See, when you get diagnosed you are just angry. Angry, & hurting. Shocked. All kinds of shocked.
Then, as a patient – and as family members of the recently diagnosed you do that “looking for blood thing” – search for those responsible, who was the most negligent – who messed up the most.
Who allowed me to get to THIS point??
Don’t get me wrong……there were (at least in my case) epic mess up’s….but as a patient – you are so desperate for help…for care…for support & understanding, that initially, you don’t really look at the “medical negligence element” that closely.
I haven’t.
I probably won’t….I should….but I probably won’t…..
What I mean is that, I understand that with my Melanoma(s), in particular, the symptoms were “atypical”. So the standard warning signs, that everyone else looks for to say this is a problem / that is a problem – didn’t really count for my Melanoma. My Melanomas – both of them – ticked all of the bad boxes…they were discoloured, they had ragged edges, they were oversized….everything was wrong with both of them – yet under the Dermatascope they looked acceptable, and so were allowed to continue to grow.
I have spent the last 2 years (almost 2 years) trying to not be angry…trying not to feel as though I should have been looked after better…and then I have lived in this “Cancer” bubble …where you end up believing that actually it is just you, and just your Cancer, and that you have been left out in the dark.
Melanoma has been for many years considered so unimportant and so “rare” that it hasn’t had funding….or media attention….or money for research…or notice….or….well you know….anything.
But it isn’t just Melanoma.
I spent most of Saturday in A&E with my son…he feel off a slide the wrong way, and broke his arm just above the elbow.
Yet it was a Saturday. A hospital should be “staffed” on a weekend……but it wasn’t.
5 ½ hours with a child with a broken limb…in an A&E department…surrounded by dozens of other children…crying…in pain….it isn’t acceptable.
I understand the NHS is overstretched. I accept it isn’t just “Cancer” that is short of resources,…but just last week Jeremy Hunt turned around to the NHS & said “ no more money until you deliver”….and I sort of want to shout…deliver what? In what era? Do you have any idea or comprehension what is actually really happening in hospitals on a daily basis?

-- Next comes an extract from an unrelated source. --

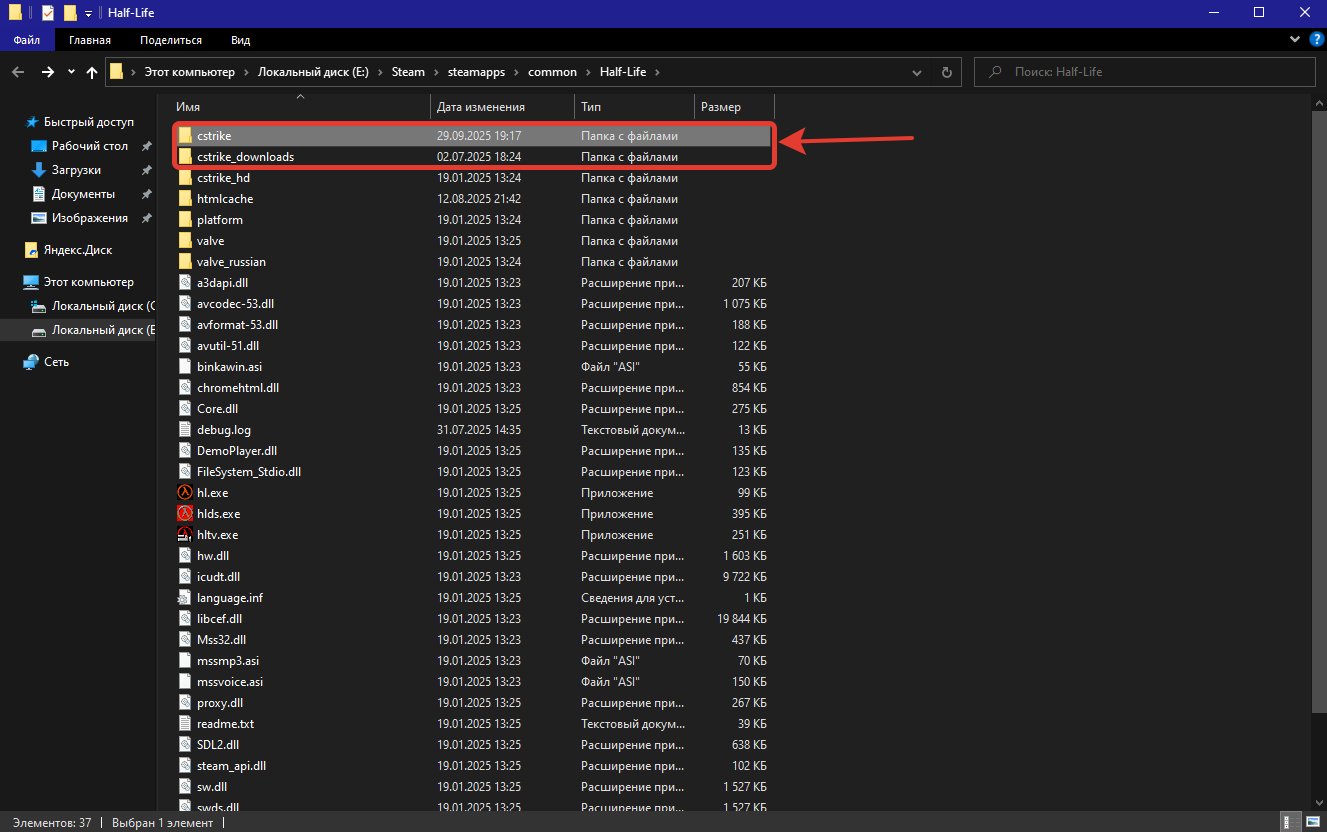Expand the ribbon using the chevron

tap(1293, 40)
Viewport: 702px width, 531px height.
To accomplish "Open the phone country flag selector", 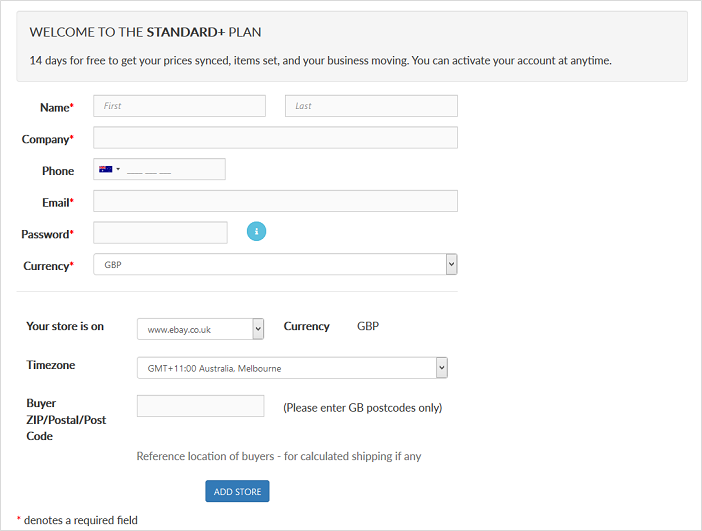I will pyautogui.click(x=109, y=169).
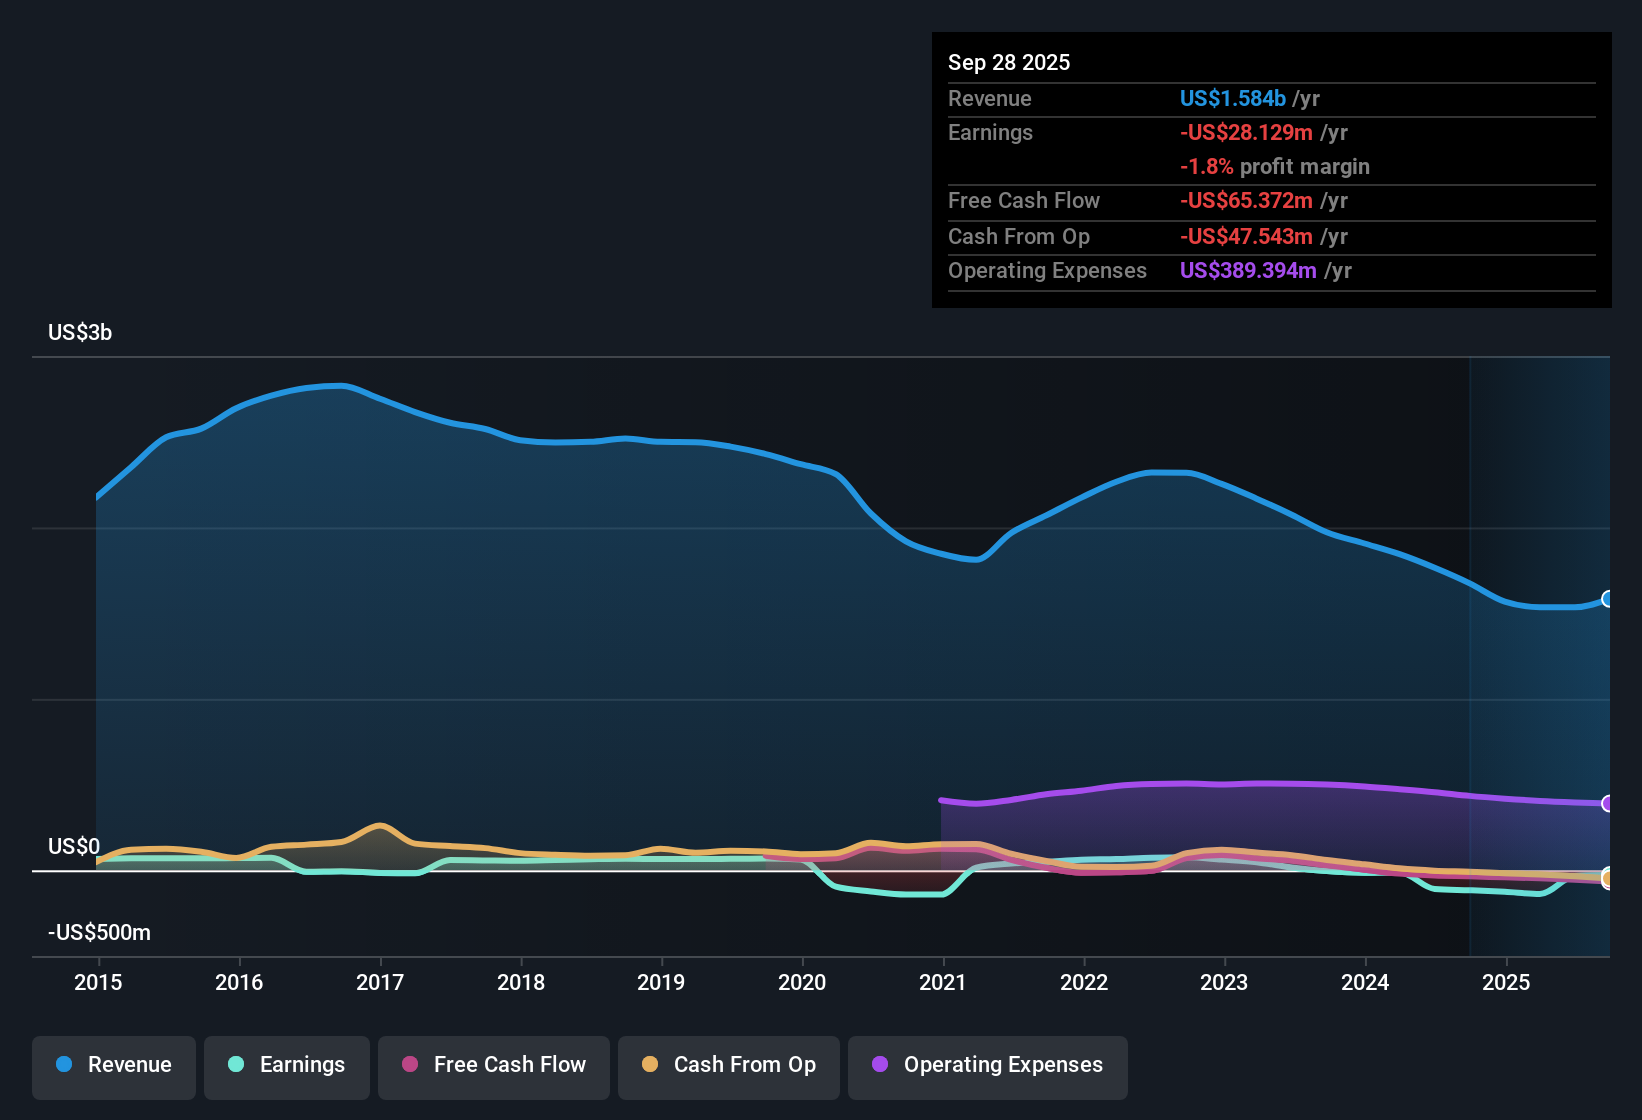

Staffing is the issue. First you don’t have enough of them…then the ones you have are so unhappy they cease to work effectively.
The problems can’t be fixed just by throwing money in at the top.
It bothers me so much because I can “with my business head” see logical resolutions….yet the issues are there…and the NHS…the very thing we believe in & have trusted for generations…is failing us…failing me……failing to look after my son properly & it makes me very, very cross…especially when the solutions to the problems are so unbelievably close.